Friday, October 10, 2014

Sex Without Love

Last winter, I had sex with a man a few times.  We weren't dating, really, though we went out to dinner occasionally.  For reasons that are unimportant here, we both knew that the relationship had no future.  

But there was heat.  I didn't want him to be my boyfriend, but he smelled great, I liked the way he tasted, and when he touched me, I melted.

We had conversations about what it all meant, and agreed that we weren't committed to each other or even exclusive.  But sometimes, when we were out in public, he would put his arm around me.  I would awkwardly shrug my way out of it.  

I knew he felt hurt, but I still didn't want to make what we were doing public.  I said that it was because I was new here, and thought that it was because I knew it wasn't going to last.

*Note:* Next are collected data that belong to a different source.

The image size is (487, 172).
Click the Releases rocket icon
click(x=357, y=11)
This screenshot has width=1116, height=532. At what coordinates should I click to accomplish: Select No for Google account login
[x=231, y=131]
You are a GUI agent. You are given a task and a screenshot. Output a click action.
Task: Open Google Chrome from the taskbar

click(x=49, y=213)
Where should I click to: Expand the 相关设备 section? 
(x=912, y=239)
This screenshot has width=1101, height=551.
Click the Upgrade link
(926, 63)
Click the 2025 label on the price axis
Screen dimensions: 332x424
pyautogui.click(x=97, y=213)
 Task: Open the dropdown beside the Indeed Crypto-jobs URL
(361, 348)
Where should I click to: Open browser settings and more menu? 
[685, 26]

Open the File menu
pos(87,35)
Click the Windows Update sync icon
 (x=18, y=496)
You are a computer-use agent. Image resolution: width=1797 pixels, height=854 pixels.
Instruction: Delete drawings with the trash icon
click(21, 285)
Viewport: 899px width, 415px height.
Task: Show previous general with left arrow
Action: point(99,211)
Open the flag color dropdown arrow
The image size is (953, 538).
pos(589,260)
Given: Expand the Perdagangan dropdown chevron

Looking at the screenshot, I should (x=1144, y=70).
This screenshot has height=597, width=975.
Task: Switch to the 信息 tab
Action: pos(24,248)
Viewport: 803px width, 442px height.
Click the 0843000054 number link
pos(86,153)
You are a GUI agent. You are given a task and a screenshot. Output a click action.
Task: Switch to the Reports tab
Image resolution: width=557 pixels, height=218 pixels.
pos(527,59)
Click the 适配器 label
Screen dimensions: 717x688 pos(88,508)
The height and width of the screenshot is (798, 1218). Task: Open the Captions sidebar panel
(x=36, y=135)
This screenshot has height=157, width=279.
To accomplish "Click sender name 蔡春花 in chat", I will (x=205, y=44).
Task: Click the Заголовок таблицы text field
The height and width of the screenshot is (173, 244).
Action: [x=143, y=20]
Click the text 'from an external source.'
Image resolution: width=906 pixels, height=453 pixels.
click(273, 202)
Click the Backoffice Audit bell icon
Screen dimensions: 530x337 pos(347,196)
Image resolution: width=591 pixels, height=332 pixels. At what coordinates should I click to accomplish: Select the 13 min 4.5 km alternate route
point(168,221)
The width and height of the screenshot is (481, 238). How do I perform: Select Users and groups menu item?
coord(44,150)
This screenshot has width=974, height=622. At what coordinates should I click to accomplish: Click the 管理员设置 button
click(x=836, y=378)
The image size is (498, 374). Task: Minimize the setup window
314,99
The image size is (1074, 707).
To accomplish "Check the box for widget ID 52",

I've been thinking about this again recently, and realized why I didn't want him to be affectionate in public.  We were doing exactly the same thing, but it made him a stud and it made me a slut.  

Fuck purity culture.

Saturday, September 27, 2014

Don't Tell Me to Smile

I got into an extended conversation yesterday on Facebook about street harassment. I mentioned that I have had some recent experiences with men (yes, grown men) yelling at me from cars. I added, "And don't even get me started on men telling me to smile."

A man who I know to be kind and thoughtful asked what was wrong with telling a woman to smile. The following is a slightly edited version of my response:
Thanks for the question! When I said don't get me started, it's because I have so much to say about this. I am happy to respond and point you toward some other sources.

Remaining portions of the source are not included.